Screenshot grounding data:
'''
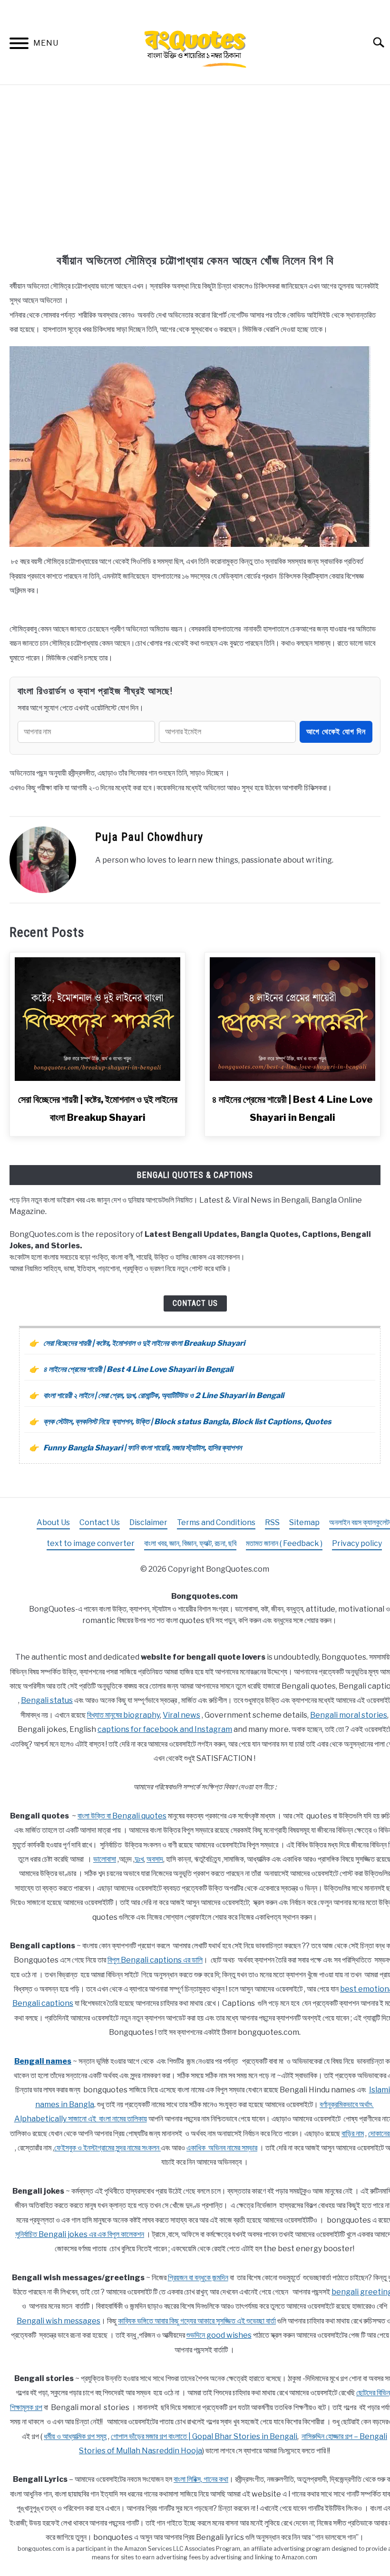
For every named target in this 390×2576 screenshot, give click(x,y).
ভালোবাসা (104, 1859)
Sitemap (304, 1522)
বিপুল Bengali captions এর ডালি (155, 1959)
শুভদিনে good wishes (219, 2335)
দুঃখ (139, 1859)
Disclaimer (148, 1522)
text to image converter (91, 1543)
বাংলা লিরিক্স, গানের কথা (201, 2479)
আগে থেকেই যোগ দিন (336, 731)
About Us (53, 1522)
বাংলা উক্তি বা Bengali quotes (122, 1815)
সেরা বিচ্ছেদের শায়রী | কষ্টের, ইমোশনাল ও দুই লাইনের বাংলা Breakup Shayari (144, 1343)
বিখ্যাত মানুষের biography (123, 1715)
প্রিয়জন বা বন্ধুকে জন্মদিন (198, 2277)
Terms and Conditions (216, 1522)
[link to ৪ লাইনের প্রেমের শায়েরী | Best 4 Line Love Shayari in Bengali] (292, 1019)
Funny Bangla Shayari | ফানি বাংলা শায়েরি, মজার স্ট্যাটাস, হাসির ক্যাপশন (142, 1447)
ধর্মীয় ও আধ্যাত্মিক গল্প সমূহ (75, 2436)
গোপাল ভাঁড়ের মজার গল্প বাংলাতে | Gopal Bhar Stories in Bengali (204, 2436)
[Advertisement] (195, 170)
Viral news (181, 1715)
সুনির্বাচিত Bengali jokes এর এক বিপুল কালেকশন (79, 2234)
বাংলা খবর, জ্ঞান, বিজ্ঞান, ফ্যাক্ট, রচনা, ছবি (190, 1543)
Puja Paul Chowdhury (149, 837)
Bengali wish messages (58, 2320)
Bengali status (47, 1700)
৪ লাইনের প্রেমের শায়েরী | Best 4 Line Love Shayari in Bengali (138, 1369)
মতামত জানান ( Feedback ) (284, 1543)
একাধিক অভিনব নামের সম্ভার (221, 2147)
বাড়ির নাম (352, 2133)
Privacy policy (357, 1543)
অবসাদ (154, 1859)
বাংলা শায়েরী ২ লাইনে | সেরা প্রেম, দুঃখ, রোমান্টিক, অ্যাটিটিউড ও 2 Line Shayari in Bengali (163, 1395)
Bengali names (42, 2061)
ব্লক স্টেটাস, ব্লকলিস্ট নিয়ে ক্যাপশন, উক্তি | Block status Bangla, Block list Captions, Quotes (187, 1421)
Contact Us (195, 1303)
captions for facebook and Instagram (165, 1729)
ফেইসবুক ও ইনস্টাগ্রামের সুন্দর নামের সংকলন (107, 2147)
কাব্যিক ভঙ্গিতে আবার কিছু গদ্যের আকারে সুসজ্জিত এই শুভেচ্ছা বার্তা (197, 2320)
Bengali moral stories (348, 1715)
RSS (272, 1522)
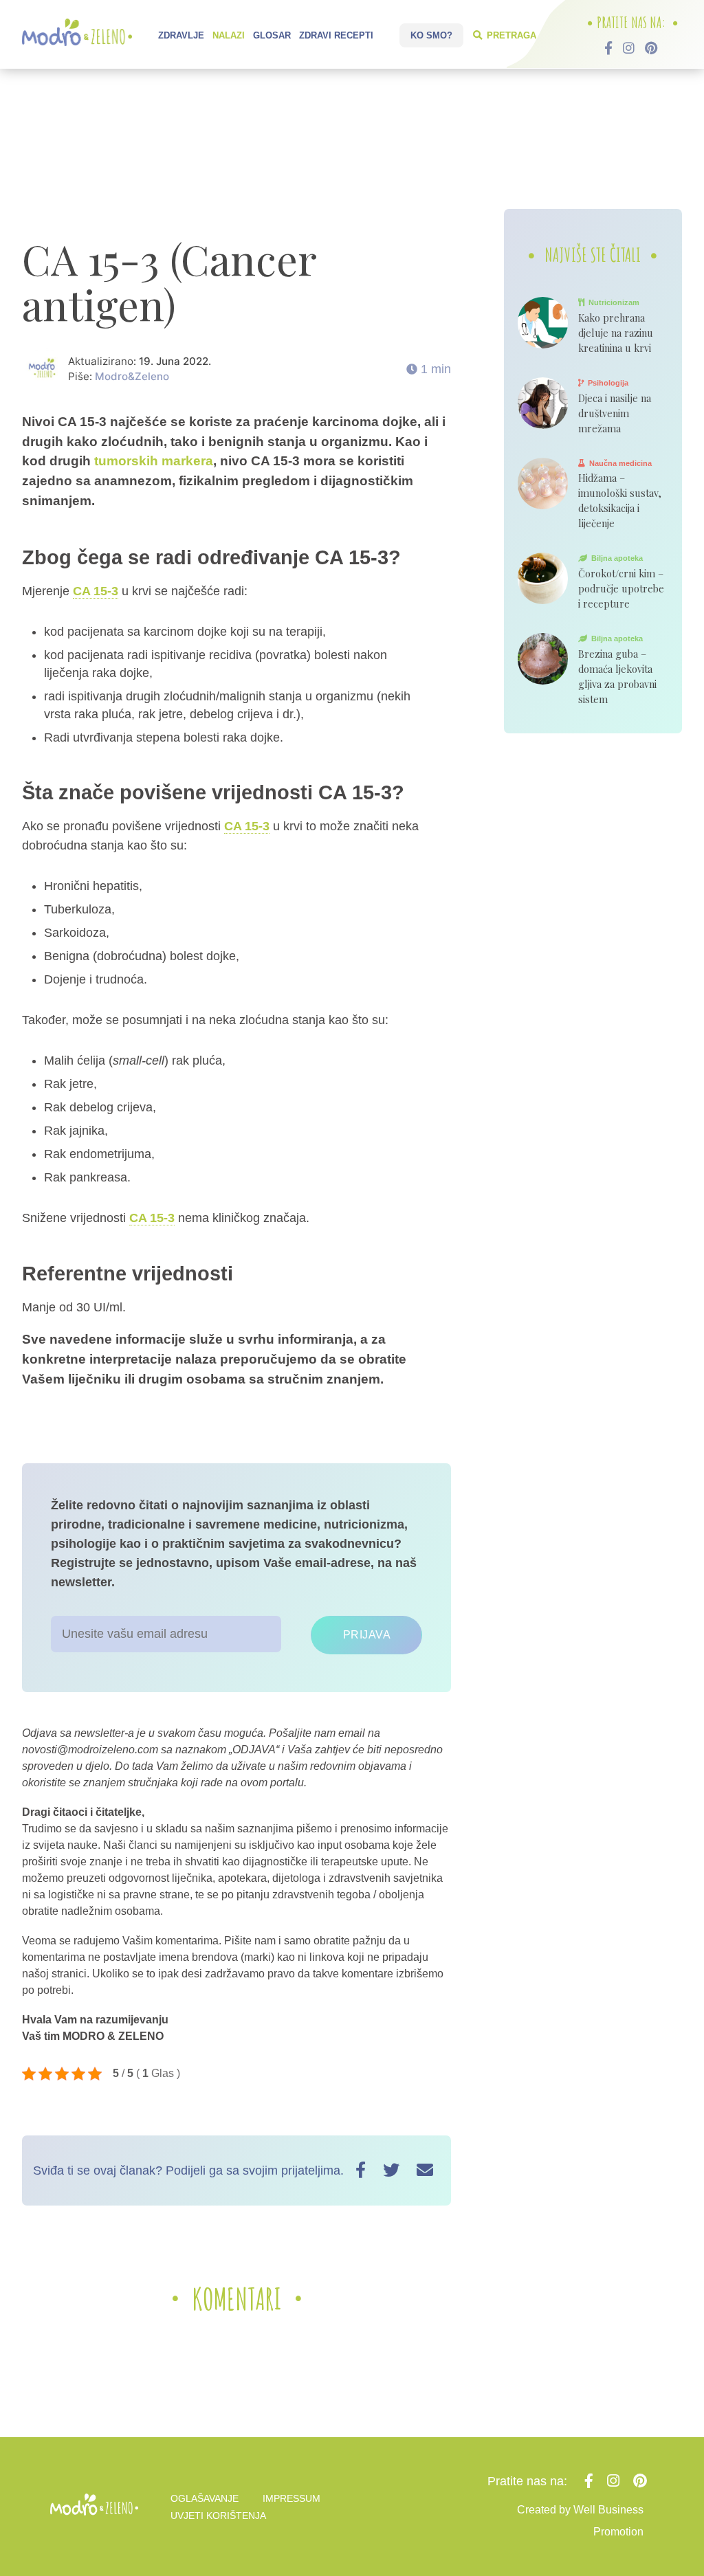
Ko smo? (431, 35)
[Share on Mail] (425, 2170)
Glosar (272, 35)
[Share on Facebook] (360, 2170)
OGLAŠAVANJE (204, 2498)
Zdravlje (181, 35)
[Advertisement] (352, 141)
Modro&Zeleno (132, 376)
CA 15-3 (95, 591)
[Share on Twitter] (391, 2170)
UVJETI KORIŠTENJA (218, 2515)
'''
Requirement: Could you reproduce exactly the lines of the entries above, from the one with "Puja Paul Chowdhury (149, 837)" through the one with "Privacy policy (357, 1543)", and nothing else?

Written response:
Puja Paul Chowdhury (149, 837)
Bengali wish messages (58, 2320)
Bengali status (47, 1700)
৪ লাইনের প্রেমের শায়েরী | Best 4 Line Love Shayari in Bengali (138, 1369)
মতামত জানান ( Feedback ) (284, 1543)
একাধিক অভিনব নামের সম্ভার (221, 2147)
বাড়ির নাম (352, 2133)
Privacy policy (357, 1543)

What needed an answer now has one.